At Springboard, we recently sat down with Michael Beaumier, a data scientist at Google, to discuss his transition into the field, what the interview process is like, the future of data wrangling, and the advice he has for aspiring data professionals.

The full video Q&A is below, but here are some of the highlights.

You started off with a Ph.D. in physics and now you’re a data scientist. How did that transition happen?

I think in physics one of the things that attracted me most to the field that I studied, which was particle physics, was the ability to leverage computer science mathematical modeling and data visualization to solve big questions. The longer I was in that field, the more I realized that that process of problem-solving with those techniques and tools, I actually enjoyed that more than the physics itself. So it was a natural transition for me to move to a career that felt like it had higher impact, a wide variety of work, and good career opportunity—and data science was that was that move for me.

Before Google, you worked at Mercedes. What were some of the projects that you worked on there?

The big problem that we were solving at Mercedes is basically: how do you build machine learning into an environment where there’s limited-to-no data connectivity? One of those pieces was: how do you do that in a car interface with a very low-power computer like a Raspberry Pi and basically create an interface that can customize itself to the users’ needs based on context? This was released as MBUX in 2017 and that was a pretty cool project because there were a lot of challenges that you wouldn’t normally have to solve if you had access to a massive data set or connectivity.

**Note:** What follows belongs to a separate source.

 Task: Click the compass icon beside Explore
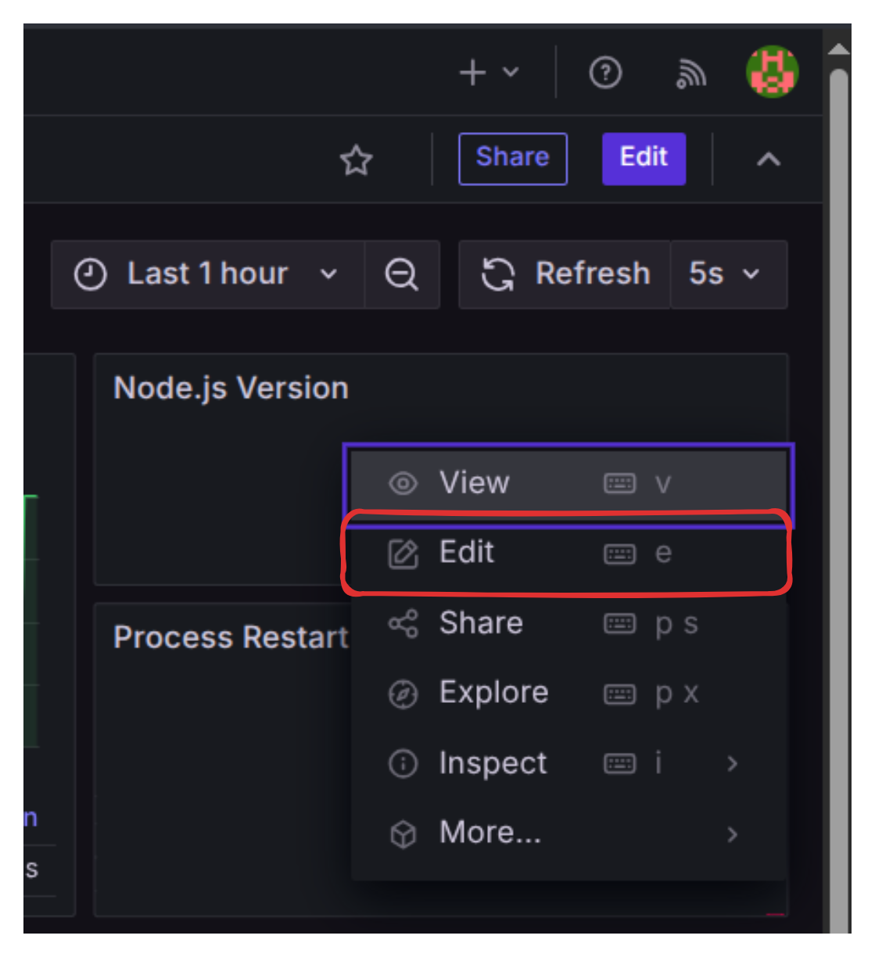[x=401, y=693]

We pulled questions from some of our Springboard students and this one is from Miguel, who is in our data science vertical. He asked, “Do you have a process for thinking about the data before you start implementing the tools?”

That’s a great question and I think I would add another piece to that, which is that it kind of depends on where you’re at. The Mercedes answer would be that you have to build the tools, and usually the way that you approach that is you think about the data you have and what kind of features you have. And specifically, where is the information hiding that sort of links your input to output? And what kind of transformation do you need to apply to the data set to enable modeling? That’s what I would say.

The key is to think about—do all your work up front, I would say, because models are kind of a dime a dozen, with scikit-learn you can just like, it’s the same API so you can just model.fit a thousand times and then combine the outputs and then do a model on top of that. But all the work now, I think, is: how do you think about engineering features and building the model into a pipeline?

Another one of our data science students wants to know a little bit more about your interview process at Google. What was that like and how did you search for your job?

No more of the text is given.